Work instruction :: Scan the entries below for the word "agent". Copy each line that has it.

[Stored data]
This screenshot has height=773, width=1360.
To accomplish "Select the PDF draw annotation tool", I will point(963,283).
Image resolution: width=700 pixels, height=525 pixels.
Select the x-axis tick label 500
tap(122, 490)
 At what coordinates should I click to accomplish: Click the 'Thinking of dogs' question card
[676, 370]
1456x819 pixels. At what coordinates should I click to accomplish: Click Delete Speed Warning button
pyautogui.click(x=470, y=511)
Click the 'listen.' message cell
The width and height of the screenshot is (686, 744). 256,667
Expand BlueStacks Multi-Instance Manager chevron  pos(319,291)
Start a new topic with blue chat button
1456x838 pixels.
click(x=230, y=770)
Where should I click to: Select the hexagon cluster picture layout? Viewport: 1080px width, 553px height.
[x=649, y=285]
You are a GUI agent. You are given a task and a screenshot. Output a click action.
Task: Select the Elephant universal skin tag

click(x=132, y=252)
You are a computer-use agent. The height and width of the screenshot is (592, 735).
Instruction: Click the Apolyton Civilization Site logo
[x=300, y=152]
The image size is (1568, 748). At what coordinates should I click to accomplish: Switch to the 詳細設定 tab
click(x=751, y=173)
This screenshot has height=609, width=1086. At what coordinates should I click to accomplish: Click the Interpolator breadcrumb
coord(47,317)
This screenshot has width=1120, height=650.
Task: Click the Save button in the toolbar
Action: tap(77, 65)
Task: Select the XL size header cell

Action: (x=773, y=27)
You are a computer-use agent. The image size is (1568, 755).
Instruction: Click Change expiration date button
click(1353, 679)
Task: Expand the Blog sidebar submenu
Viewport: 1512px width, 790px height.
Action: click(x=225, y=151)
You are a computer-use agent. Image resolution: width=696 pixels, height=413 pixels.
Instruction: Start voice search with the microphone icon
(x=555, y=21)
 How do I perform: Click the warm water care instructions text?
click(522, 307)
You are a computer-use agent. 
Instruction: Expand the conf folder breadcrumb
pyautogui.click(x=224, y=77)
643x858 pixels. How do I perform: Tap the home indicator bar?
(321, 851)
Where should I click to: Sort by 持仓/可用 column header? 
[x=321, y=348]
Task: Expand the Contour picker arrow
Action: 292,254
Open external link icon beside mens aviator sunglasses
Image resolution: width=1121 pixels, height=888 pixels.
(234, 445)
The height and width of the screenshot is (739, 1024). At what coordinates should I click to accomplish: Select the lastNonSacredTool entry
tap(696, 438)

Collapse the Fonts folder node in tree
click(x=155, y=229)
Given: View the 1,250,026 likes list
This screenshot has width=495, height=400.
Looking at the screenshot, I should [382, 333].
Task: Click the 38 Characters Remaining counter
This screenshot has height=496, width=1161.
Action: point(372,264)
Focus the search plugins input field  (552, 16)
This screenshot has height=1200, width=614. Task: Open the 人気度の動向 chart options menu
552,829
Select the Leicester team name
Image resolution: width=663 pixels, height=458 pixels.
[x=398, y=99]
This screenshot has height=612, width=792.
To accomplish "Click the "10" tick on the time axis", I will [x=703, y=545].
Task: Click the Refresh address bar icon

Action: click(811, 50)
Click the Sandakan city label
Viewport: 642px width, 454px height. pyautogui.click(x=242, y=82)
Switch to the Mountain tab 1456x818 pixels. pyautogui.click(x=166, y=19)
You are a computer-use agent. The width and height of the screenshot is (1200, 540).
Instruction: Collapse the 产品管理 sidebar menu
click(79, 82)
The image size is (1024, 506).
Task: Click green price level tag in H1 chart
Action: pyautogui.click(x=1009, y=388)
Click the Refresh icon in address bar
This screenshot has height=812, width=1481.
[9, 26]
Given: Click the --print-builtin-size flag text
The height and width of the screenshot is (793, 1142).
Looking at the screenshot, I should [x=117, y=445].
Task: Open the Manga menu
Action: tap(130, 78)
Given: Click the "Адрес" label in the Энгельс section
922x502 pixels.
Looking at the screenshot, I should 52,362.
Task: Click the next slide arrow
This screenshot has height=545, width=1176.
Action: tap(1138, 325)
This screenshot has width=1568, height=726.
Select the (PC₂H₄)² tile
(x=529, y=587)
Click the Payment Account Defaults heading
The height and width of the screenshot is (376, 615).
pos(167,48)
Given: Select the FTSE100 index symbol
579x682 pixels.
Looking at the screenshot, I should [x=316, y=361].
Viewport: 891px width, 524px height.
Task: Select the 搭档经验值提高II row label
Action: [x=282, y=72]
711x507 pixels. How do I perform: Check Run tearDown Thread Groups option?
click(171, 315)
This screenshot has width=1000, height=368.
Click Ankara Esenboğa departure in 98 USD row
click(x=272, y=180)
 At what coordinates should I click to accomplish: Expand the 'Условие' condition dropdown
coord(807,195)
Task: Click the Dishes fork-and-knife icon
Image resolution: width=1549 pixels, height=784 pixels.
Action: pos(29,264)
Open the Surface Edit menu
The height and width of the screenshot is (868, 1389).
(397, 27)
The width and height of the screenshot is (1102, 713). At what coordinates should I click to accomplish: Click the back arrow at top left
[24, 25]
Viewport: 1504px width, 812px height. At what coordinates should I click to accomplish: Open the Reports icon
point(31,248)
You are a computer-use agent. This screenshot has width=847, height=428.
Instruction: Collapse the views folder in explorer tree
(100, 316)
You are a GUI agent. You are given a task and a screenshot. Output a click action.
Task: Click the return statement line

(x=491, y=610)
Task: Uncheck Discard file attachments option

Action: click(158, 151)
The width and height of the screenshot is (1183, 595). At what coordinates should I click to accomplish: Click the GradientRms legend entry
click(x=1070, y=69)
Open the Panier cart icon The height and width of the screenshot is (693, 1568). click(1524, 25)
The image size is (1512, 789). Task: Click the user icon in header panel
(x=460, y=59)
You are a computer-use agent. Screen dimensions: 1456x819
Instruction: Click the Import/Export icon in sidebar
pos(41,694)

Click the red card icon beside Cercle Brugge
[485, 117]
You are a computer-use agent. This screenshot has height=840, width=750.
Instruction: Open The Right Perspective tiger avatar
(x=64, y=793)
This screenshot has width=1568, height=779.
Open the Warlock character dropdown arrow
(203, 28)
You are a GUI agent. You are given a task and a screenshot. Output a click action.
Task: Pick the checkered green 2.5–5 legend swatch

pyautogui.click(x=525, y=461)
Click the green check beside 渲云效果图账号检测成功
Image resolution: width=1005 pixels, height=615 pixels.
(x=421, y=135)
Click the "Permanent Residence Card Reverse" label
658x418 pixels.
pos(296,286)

Solution for this exercise ::
You are a GUI agent. You are given a task and a screenshot. Output a click action.
You are a computer-use agent. The height and width of the screenshot is (592, 735).
You are a computer-use agent. The image size is (1568, 755).
You are a computer-use agent. Image resolution: width=696 pixels, height=413 pixels.
You are a computer-use agent. 
You are a computer-use agent. The width and height of the screenshot is (1200, 540).
You are a computer-use agent. This screenshot has width=847, height=428.
You are a GUI agent. You are given a task and a screenshot. Output a click action.
You are a computer-use agent. Screen dimensions: 1456x819
You are a computer-use agent. This screenshot has height=840, width=750.
You are a GUI agent. You are given a task and a screenshot. Output a click action.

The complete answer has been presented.